**YOUR INSTRUCTIONS**
Please convert everything in the listing from the line containing "Image resolution: width=1221" down to the line containing "(x=255, y=344)", both included, into a Markdown table with the columns Row and Line, leaving out blank lines.

**ROWS**
— start —

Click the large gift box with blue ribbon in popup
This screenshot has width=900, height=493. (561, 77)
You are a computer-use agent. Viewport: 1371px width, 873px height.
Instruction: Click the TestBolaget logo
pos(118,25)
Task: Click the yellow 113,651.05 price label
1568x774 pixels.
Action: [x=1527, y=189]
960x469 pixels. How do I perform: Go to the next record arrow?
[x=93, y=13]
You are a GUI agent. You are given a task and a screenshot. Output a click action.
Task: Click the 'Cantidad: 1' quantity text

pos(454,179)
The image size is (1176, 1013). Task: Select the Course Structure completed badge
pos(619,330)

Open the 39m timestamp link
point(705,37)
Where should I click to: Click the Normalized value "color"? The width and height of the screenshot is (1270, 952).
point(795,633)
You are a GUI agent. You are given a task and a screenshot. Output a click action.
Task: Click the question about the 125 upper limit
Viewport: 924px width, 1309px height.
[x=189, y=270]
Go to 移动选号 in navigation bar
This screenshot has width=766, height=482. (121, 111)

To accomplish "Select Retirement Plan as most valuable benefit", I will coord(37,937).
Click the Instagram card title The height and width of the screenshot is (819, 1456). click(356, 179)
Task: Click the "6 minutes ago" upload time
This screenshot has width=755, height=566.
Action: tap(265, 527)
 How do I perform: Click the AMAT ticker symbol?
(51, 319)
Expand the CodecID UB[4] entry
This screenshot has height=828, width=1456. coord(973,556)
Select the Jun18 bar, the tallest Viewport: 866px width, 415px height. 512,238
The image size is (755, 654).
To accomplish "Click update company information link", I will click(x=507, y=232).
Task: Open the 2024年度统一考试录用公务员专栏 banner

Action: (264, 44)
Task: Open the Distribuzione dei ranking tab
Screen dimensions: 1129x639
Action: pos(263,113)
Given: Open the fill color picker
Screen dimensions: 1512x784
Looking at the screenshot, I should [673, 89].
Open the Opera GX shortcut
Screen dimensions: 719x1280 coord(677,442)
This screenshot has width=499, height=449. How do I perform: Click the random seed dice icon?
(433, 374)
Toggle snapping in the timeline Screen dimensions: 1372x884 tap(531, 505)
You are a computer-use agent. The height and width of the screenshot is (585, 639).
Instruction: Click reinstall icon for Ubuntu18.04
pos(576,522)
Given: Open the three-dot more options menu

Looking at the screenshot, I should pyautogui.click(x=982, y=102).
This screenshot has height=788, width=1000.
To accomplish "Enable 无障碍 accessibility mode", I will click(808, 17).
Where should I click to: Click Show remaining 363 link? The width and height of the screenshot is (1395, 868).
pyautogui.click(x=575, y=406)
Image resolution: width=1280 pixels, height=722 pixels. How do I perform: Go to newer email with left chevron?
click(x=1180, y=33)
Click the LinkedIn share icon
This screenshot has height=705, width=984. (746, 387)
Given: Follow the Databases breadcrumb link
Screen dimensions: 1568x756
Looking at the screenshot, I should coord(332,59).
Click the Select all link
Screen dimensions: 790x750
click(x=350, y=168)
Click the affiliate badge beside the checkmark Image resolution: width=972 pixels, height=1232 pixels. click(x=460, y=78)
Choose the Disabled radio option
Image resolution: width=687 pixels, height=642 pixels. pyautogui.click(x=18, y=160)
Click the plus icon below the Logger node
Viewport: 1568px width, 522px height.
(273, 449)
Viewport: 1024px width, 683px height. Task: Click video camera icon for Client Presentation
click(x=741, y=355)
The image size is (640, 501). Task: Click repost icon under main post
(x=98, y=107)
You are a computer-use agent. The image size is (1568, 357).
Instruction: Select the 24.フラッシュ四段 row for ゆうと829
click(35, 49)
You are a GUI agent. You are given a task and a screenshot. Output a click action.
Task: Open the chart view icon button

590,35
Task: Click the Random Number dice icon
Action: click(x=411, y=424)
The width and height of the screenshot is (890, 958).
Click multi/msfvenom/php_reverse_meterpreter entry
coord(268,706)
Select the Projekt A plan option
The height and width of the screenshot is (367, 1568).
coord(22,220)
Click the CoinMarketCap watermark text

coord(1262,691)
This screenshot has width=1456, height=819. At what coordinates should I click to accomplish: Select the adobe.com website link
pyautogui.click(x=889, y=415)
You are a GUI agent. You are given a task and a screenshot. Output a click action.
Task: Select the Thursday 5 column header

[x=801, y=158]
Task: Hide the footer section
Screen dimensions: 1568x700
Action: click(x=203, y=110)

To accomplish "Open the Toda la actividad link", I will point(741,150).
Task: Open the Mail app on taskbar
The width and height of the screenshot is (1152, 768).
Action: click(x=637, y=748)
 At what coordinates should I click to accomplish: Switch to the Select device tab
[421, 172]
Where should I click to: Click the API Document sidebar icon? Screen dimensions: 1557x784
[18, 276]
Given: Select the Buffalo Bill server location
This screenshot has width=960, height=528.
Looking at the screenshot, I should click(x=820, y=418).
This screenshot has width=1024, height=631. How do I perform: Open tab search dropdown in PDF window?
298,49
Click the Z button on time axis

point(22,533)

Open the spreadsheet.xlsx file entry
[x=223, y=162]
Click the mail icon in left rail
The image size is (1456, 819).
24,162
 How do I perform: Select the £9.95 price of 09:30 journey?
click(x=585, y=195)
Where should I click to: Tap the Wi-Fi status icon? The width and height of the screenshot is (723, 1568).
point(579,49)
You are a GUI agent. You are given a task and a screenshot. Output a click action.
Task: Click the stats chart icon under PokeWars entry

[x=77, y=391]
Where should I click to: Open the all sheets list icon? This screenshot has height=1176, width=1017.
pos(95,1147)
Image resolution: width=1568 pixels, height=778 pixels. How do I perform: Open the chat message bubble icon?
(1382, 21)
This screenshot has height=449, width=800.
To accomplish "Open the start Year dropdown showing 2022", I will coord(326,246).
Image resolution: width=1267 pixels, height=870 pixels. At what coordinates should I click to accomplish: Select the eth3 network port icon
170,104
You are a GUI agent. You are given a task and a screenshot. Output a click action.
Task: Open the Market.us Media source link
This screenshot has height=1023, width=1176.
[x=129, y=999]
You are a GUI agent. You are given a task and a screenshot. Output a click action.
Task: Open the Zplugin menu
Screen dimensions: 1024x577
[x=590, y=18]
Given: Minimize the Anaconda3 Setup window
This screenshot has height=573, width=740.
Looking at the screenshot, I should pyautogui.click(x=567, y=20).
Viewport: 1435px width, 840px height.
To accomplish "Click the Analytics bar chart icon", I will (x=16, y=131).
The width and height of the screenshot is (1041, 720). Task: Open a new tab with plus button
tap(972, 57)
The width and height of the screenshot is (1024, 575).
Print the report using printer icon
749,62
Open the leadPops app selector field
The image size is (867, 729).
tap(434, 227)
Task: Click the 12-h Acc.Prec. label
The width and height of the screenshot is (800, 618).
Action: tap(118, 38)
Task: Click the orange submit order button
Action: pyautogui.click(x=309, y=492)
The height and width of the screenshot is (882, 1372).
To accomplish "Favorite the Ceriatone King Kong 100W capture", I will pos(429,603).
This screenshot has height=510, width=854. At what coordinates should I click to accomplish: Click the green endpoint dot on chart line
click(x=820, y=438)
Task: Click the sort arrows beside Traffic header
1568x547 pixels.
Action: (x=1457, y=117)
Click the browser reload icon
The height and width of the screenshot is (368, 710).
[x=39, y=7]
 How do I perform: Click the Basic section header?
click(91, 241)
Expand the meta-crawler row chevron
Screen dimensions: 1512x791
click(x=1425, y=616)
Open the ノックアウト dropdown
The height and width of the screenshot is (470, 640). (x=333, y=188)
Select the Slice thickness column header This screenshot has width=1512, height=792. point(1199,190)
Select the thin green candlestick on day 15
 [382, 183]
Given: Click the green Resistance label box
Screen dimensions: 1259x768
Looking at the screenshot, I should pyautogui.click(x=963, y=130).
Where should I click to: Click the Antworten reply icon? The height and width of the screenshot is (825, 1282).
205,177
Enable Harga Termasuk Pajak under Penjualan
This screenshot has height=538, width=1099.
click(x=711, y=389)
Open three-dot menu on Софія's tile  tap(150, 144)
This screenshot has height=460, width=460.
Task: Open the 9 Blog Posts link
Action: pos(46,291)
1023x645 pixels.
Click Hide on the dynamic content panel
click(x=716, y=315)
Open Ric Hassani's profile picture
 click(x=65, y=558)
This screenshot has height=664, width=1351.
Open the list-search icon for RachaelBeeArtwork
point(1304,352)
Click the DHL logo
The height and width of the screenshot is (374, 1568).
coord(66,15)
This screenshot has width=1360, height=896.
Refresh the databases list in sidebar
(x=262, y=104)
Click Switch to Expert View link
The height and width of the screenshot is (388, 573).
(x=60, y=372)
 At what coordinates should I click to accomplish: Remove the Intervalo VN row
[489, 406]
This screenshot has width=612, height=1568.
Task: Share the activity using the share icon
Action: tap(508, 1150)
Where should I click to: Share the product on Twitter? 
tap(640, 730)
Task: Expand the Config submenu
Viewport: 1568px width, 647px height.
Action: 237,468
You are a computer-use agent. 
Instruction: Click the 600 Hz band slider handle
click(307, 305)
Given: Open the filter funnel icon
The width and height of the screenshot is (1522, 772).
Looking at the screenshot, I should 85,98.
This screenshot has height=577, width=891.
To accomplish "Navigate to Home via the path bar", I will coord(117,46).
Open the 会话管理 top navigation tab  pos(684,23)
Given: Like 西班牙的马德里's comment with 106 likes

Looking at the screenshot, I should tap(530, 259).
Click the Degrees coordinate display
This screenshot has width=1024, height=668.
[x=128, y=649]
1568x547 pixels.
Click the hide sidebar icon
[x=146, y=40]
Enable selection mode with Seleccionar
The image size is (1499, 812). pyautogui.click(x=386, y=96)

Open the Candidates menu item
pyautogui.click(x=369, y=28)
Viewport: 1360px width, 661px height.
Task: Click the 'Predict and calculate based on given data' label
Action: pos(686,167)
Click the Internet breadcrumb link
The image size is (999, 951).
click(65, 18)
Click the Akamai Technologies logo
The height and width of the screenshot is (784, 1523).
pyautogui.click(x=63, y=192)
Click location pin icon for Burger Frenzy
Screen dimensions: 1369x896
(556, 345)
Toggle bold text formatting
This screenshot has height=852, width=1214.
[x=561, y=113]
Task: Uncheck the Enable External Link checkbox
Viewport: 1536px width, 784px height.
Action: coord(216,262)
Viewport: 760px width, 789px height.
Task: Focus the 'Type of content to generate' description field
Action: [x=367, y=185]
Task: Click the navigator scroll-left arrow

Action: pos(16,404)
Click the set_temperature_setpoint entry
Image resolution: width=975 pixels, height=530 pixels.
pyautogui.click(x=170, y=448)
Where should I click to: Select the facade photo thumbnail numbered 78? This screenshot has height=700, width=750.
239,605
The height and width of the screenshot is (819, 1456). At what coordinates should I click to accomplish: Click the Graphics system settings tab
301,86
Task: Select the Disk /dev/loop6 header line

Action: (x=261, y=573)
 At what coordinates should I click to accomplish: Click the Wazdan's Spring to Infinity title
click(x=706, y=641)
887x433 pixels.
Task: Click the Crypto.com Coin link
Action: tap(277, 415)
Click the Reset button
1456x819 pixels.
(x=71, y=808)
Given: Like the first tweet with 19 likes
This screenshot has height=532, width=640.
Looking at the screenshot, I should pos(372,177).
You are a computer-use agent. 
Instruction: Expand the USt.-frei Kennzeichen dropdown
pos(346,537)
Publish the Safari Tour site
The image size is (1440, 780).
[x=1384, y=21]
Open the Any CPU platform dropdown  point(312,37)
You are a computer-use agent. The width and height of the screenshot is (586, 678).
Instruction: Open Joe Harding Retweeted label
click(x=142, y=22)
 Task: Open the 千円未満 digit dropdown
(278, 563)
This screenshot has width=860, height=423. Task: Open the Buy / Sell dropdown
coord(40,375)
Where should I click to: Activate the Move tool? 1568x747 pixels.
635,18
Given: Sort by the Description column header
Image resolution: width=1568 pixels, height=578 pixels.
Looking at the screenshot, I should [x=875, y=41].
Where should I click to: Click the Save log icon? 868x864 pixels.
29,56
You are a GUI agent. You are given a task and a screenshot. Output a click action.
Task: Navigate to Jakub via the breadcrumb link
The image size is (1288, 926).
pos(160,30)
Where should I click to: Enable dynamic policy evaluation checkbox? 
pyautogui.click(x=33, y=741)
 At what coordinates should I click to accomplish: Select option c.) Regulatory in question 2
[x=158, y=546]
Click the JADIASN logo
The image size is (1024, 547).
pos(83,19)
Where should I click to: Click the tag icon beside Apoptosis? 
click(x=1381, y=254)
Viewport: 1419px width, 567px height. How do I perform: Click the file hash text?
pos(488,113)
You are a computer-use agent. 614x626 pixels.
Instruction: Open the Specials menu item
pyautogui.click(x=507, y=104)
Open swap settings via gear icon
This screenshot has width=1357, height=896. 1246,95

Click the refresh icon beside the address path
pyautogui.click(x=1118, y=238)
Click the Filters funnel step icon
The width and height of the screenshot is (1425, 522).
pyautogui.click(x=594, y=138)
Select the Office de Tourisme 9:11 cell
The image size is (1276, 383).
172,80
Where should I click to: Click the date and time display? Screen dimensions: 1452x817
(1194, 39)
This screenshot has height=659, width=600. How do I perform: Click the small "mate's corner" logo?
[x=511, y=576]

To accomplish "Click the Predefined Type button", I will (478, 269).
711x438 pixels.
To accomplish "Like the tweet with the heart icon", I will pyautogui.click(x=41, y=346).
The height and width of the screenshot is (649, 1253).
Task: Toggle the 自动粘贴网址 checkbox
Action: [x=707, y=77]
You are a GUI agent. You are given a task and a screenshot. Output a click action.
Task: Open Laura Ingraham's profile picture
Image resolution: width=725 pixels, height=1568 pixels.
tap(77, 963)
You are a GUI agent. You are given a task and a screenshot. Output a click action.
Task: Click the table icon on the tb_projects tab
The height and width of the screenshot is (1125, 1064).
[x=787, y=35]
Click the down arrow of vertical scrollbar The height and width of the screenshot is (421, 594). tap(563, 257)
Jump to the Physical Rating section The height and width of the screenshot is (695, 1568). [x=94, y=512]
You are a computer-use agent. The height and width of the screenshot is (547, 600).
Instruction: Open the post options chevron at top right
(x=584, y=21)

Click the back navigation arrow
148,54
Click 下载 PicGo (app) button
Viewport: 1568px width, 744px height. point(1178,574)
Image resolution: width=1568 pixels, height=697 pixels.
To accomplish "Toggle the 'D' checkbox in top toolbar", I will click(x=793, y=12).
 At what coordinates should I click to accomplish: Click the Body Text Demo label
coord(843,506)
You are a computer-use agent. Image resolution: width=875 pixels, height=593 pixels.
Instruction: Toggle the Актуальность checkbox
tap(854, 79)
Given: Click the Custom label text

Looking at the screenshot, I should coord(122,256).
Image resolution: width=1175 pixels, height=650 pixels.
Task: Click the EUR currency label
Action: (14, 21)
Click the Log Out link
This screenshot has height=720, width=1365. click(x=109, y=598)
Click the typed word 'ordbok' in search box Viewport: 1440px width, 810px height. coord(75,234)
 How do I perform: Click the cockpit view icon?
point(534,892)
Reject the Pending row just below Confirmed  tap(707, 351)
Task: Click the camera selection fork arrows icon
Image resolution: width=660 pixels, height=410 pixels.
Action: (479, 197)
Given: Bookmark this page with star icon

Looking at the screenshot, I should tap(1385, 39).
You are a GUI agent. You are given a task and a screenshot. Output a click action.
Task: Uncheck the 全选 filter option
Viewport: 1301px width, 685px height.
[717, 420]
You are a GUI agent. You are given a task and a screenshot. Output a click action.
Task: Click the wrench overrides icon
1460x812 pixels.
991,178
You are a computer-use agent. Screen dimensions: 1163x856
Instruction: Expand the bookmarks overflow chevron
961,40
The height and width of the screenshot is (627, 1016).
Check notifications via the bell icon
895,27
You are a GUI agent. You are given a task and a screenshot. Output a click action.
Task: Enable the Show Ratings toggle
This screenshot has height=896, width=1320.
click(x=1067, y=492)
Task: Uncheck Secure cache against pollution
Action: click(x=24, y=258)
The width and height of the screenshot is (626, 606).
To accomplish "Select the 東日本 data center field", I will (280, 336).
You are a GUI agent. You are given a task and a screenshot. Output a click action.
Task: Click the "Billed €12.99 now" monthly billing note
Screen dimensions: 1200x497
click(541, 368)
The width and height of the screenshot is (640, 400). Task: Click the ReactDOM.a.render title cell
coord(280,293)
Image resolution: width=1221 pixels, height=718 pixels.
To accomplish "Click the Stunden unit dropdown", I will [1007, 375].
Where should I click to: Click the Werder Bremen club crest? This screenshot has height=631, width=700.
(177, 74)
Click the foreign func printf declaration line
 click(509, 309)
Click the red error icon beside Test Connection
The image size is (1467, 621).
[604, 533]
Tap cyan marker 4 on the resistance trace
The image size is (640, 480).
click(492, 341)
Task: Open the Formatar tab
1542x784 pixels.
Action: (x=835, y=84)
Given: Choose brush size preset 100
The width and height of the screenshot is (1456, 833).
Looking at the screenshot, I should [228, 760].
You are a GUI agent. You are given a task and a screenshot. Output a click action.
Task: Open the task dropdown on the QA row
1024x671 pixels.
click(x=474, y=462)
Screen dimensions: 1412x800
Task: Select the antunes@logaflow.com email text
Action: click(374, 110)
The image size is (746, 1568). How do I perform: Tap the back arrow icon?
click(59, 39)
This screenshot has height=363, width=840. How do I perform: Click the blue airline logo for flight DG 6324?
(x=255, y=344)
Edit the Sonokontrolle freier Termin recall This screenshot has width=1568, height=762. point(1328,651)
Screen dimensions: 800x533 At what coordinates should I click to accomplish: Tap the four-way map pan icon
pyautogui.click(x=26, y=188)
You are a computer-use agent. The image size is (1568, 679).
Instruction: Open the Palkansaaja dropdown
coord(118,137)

— end —

**TASK SOLUTION**
| Row | Line |
|---|---|
| 1 | Image resolution: width=1221 pixels, height=718 pixels. |
| 2 | To accomplish "Click the Stunden unit dropdown", I will [1007, 375]. |
| 3 | Where should I click to: Click the Werder Bremen club crest? This screenshot has height=631, width=700. |
| 4 | (177, 74) |
| 5 | Click the foreign func printf declaration line |
| 6 |  click(509, 309) |
| 7 | Click the red error icon beside Test Connection |
| 8 | The image size is (1467, 621). |
| 9 | [604, 533] |
| 10 | Tap cyan marker 4 on the resistance trace |
| 11 | The image size is (640, 480). |
| 12 | click(492, 341) |
| 13 | Task: Open the Formatar tab |
| 14 | 1542x784 pixels. |
| 15 | Action: (x=835, y=84) |
| 16 | Given: Choose brush size preset 100 |
| 17 | The width and height of the screenshot is (1456, 833). |
| 18 | Looking at the screenshot, I should [228, 760]. |
| 19 | You are a GUI agent. You are given a task and a screenshot. Output a click action. |
| 20 | Task: Open the task dropdown on the QA row |
| 21 | 1024x671 pixels. |
| 22 | click(x=474, y=462) |
| 23 | Screen dimensions: 1412x800 |
| 24 | Task: Select the antunes@logaflow.com email text |
| 25 | Action: click(374, 110) |
| 26 | The image size is (746, 1568). How do I perform: Tap the back arrow icon? |
| 27 | click(59, 39) |
| 28 | This screenshot has height=363, width=840. How do I perform: Click the blue airline logo for flight DG 6324? |
| 29 | (x=255, y=344) |